## AVAILABLE RECORDS
- - -

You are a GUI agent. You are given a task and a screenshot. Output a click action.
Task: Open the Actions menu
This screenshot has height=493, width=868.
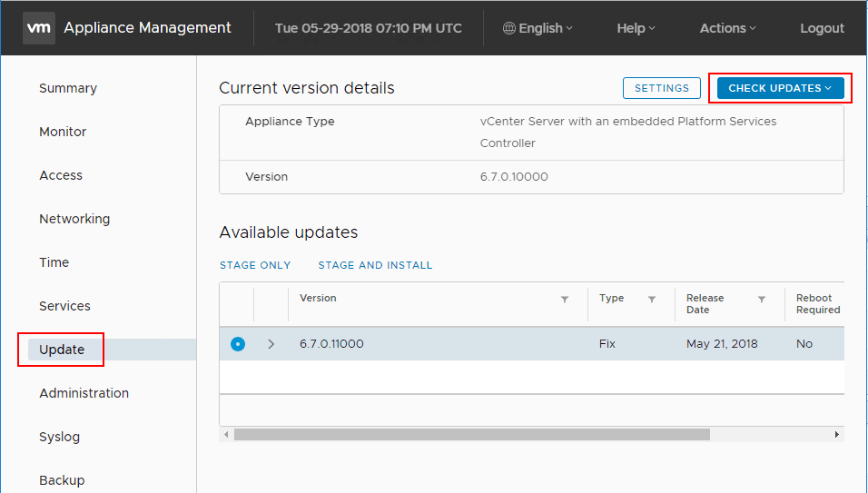[x=727, y=28]
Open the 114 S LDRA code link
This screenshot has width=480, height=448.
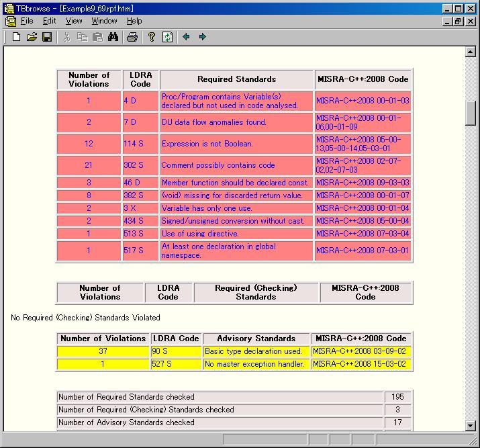point(133,144)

- - -

## EXERCISE AIM
Take the listing above and retype it exactly. Its pictures are to be omitted.

## EXERCISE RESPONSE
You are a GUI agent. You are given a task and a screenshot. Output a click action.
Task: Open the Actions menu
This screenshot has height=493, width=868.
[x=727, y=28]
Open the 114 S LDRA code link
This screenshot has width=480, height=448.
point(133,144)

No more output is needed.